Some states, such as Colorado and Pennsylvania, authorize Notaries to perform a signature witnessing. With this notarial act, you certify that the individual appearing before you is who he or she claims to be, and the signature on the record is the signature of the individual before you.
The main difference between a signature witnessing and an acknowledgment is that you witness the document being signed. The main difference between a signature witnessing and a jurat, affidavit, or verification upon oath or affirmation is that, with a signature witnessing, you do not administer an oath.
Determine if ID is Acceptable for Notarization
Some states specify the types of ID a Notary may accept to identify a signer but many states leave the determination of an ID’s suitability up to the Notary.

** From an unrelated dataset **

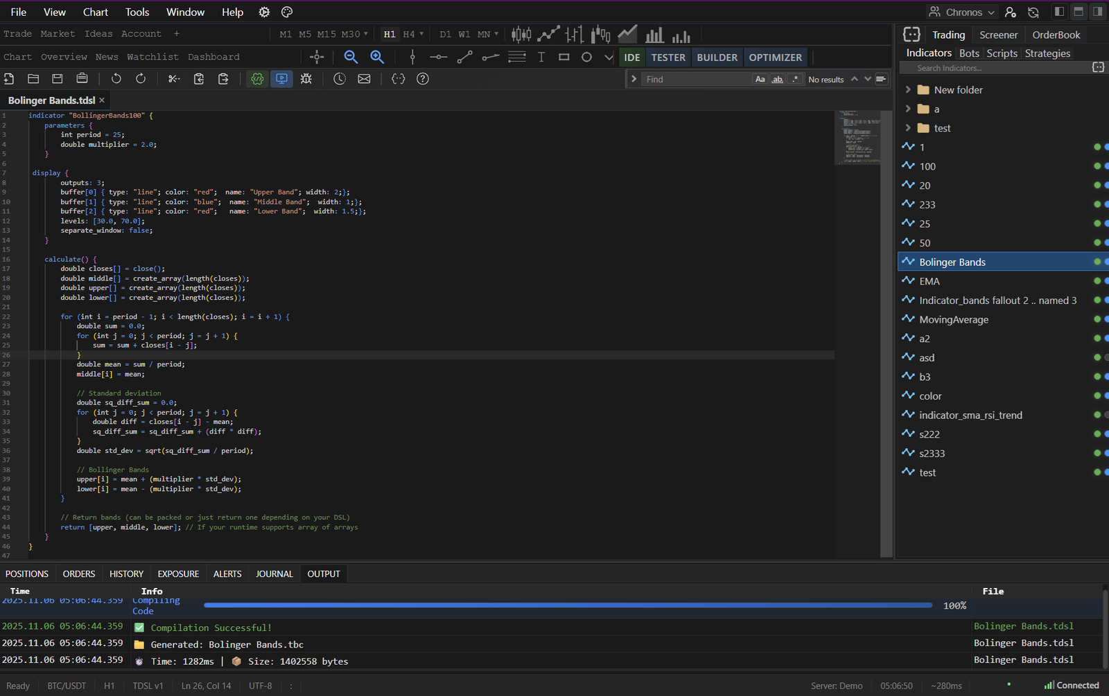Open the JOURNAL panel at the bottom
This screenshot has height=696, width=1109.
pos(274,573)
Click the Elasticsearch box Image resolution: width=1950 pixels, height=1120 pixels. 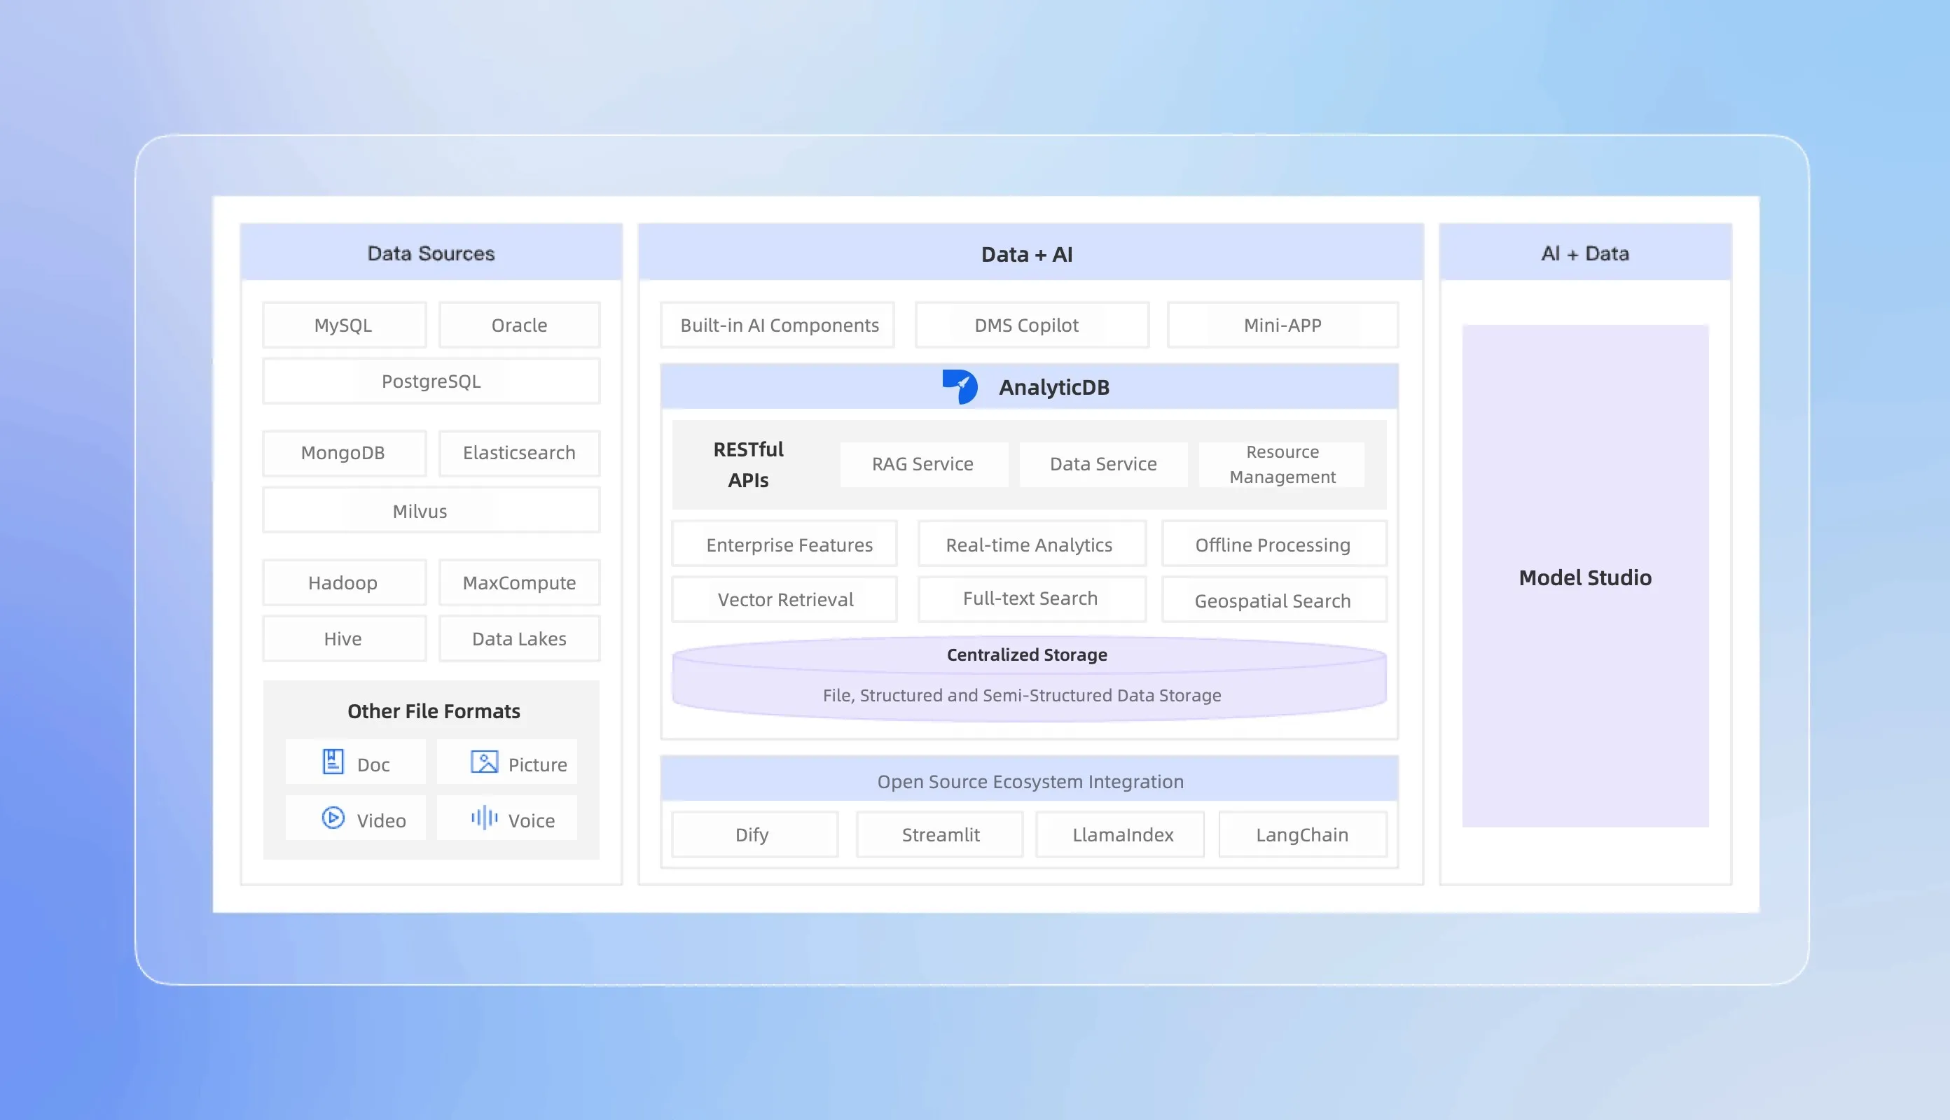click(x=519, y=453)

White Plains Notary is very specific on the type of ID we can accept
Acceptable Forms of Identification for White Plains Notary Services
- New York State-issued driver’s license
- New York State-issued identification card
- U.S. passport issued by the U.S. Department of State
- U.S. military ID
- New York State & Westchester County Work ID
- Permanent resident card, or “green card,” issued by the U.S. Citizenship and Immigration Services*
- Foreign passport*
What Is A Credible Identifying Witness?
A credible identifying witness is an individual who knows and can verify the identity of a signer.
The witness appears at the time of the notarization and takes an oath or affirmation before the Notary that the signer is who they claim to be but lacks other forms of ID. Essentially, a credible identifying witness serves as a human ID card for the signer.
Typically, an identifying witness must personally know the signer and the Notary. Texas, for example, permits the use of a single credible witness who is personally known to the Notary. However, some states, such as California and Florida, permit the use of two credible identifying witnesses who aren’t known by the Notary personally but do know the signer and present proof of their own ID (such as a driver’s license).
What If The Witness Is A Family Member?
Being related to the signer doesn’t automatically disqualify a witness, but several states have laws stating that an identifying witness must be “impartial” (Mississippi and New Mexico) or be unaffected by the transaction (Hawaii, Massachusetts, Nebraska and North Carolina). Witnesses in California and Florida must swear as part of their oath that they do not have a financial interest in, nor are parties to, the underlying transaction. Depending upon the nature of the transaction, a close family member may not qualify to be a credible identifying witness.
For example, if a person asks you to notarize a document transferring ownership of a vehicle from the signer to his father, the father would not be “credible” as a witness because he stands to benefit from the transaction. However, if the father isn’t named in the title transferring the vehicle, he could serve as a witness.
How Well Should The Witness Know The Signer?
Technically, this isn’t the Notary’s call. If you personally know a credible identifying witness you may also know that the witness also knows the signer. However, you do not have a duty to investigate the relationship between a signer and witness. Your only duty is to properly administer the oath or affirmation compelling the witness to swear or affirm that he or she knows the signer. (Of course, if the witness lies in swearing to know the signer, the witness will be subject to the penalty of perjury.)
What Kind Of ID Can I Accept From A Witness?
Many states that allow only one credible identifying witness require the witness to be personally known by the Notary. In these states, witnesses are not required to present ID. However, in some states — such as Arizona, Iowa, North Dakota, Oregon and West Virginia — one witness may present an identity document.
In these states as well as the states that allow for two identifying witnesses, a witness’s ID must come from the same statutory list of acceptable IDs that applies to the signer.
In states that don’t specify a particular form of ID, you may accept the same type of ID that you would ask of any signer.